• **Problem description**:
Output the material below as a numbered list, omitting blank lines.

• **Stored rows**:
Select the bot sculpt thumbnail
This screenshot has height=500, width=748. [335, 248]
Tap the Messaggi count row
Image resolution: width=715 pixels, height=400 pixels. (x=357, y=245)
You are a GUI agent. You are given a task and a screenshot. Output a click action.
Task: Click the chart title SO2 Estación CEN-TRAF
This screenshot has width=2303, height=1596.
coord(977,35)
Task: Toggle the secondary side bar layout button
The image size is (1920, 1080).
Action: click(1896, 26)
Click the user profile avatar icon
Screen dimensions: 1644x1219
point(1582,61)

• **Task solution**:
1. Select the bot sculpt thumbnail
2. This screenshot has height=500, width=748. [335, 248]
3. Tap the Messaggi count row
4. Image resolution: width=715 pixels, height=400 pixels. (x=357, y=245)
5. You are a GUI agent. You are given a task and a screenshot. Output a click action.
6. Task: Click the chart title SO2 Estación CEN-TRAF
7. This screenshot has width=2303, height=1596.
8. coord(977,35)
9. Task: Toggle the secondary side bar layout button
10. The image size is (1920, 1080).
11. Action: click(1896, 26)
12. Click the user profile avatar icon
13. Screen dimensions: 1644x1219
14. point(1582,61)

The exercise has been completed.